There is pressure emerging among some of News Corp’s non-Murdoch shareholders for the group to hive off its print operations in Australia, the UK and United States and concentrate on the real estate business of REA Group and Move in Australia, Asia and the US and the electronic content delivery systems here in Australia in 50% of Foxtel and Fox Sports Australia. That could be expanded by a stake in the Ten Network, if a deal with Discovery ever succeeds. The Ten network’s share price edged up to 24 cents Friday morning (half a cent higher than the close on Thursday). Is the bid from news for Sky News a way of signalling to the market that the Foxtel/Discovery deal, which has been stuck in the slow lane, could now proceed?
News Corp has a conflict of interest in that it owns 50% of Foxtel, with Telstra owning the other 50%. News has the right to appoint the CEO of Foxtel (Richard Freudenstein, a longtime Murdoch employee here and in London). Telstra has the right to appoint the chairman of Foxtel and the other half of the board. Without saying so obviously, News is trying to use that conflict of interest to drive a deal with Nine and Seven (it reckons it has the Sky News shareholding in its pocket).

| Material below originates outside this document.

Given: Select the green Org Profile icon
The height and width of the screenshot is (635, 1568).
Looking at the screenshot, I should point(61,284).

Nine CEO David Gyngell told Fairfax Media yesterday that News Corp was attempting to get in ahead of the 2017 expiry of Sky News’ carriage deal with Foxtel.
“News envisage that they would like to do it themselves, which is understandable, I am not too concerned about that … The prices I saw today do not represent fair value for what I think Sky is going to be worth and continue to be worth to pay TV. But no one expects anyone first off to pay overs for something.”

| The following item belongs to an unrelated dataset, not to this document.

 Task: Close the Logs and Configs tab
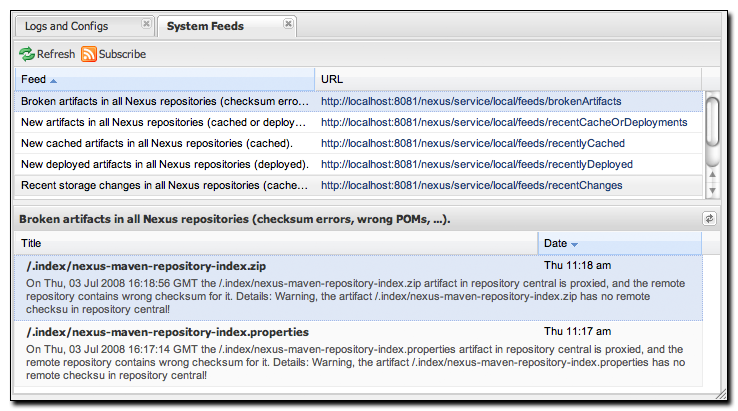[x=147, y=24]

But in reality, as the 2017 deadline for the carriage agreement with Foxtel approaches, the pressure will be on Seven and Nine to do a deal with News, which might lift its offer to make sure Sky News can still access the hours of news and current affairs vision currently provided free of charge. The bottom line for Seven, Sky and Nine is that if they can get the News offer above $30 million they will be able to recover their goodwill from Australian News Channel as well as striking a fee deal to continue supplying vision (which will be a small earner, but a welcome one in these tough days of finding new revenue sources).

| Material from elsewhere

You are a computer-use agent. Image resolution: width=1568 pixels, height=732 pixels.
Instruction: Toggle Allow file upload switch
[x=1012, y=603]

News Corp has a terrible track record in making TV programs. Its most successful TV program is The Bolt Report on the Ten Network on Sundays. It is not a ratings success. Meet the Press, which died at the end of 2012, was another News Corp failure, as was a business program on Friday nights using business journalists from The Australian and other News Corp papers. It failed to have an impact and was canned by Sky News management. Individual journalists from News, especially The Australian (think Janet Albrechtsen, Chris Kenny, Miranda Devine and Paul Kelly) appear on some of the Sky News political programs, such as Australian Agenda.
Sky in the UK, Nine and Seven provide news and current affairs vision to Sky News from around the country and off the Sky News platform in Europe. If News were to take over Sky News, it would either have to pay for that or more likely access the vision available from its associate Ten News — especially if Foxtel and Discovery achieve a miracle and buy Ten Network Holdings. The free vision from Seven and Nine has been a godsend (giving Sky News credibility early on) and now a significant cost saving. Ten doesn’t have anywhere near the news vision available that Seven and Nine do from their bigger news operations across the country.
But this is a small obstacle. The biggest hurdle is the move News will make to rebrand Sky News as Fox News, a development that people at the news channel view with dread — many have to watch the rubbishy right-wing news broadcast on Fox News on US cable TV. It is strongly right-wing, sometimes nastily so, making homes for defeated conservative politicians that have included former governor of Arkansas Mike Huckabee (who is having another tilt at the White House) and Sarah Palin, the former Republican vice-presidential candidate in 2008. It is feared the same degrading of Sky News will be undertaken by News’ management in Australia in an attempt to turn Sky into a Fox News clone. A problem for News is that Sky News has a higher credibility in Australia after 19 years of hard work than Fox does.
This $25 million offer makes it easier to understand why News Corp, and especially The Australian, attacked the deal the ABC had with the Foreign Affairs department over the Australia Network and on the cost cuts at the ABC and SBS. It was all designed to weaken the ABC and its weakly run News 24 channel (which desperately needs new management, according to people from Sky News).
* Disclosure: I appear each Thursday night in an unpaid role as a panellist on The Perrett Report.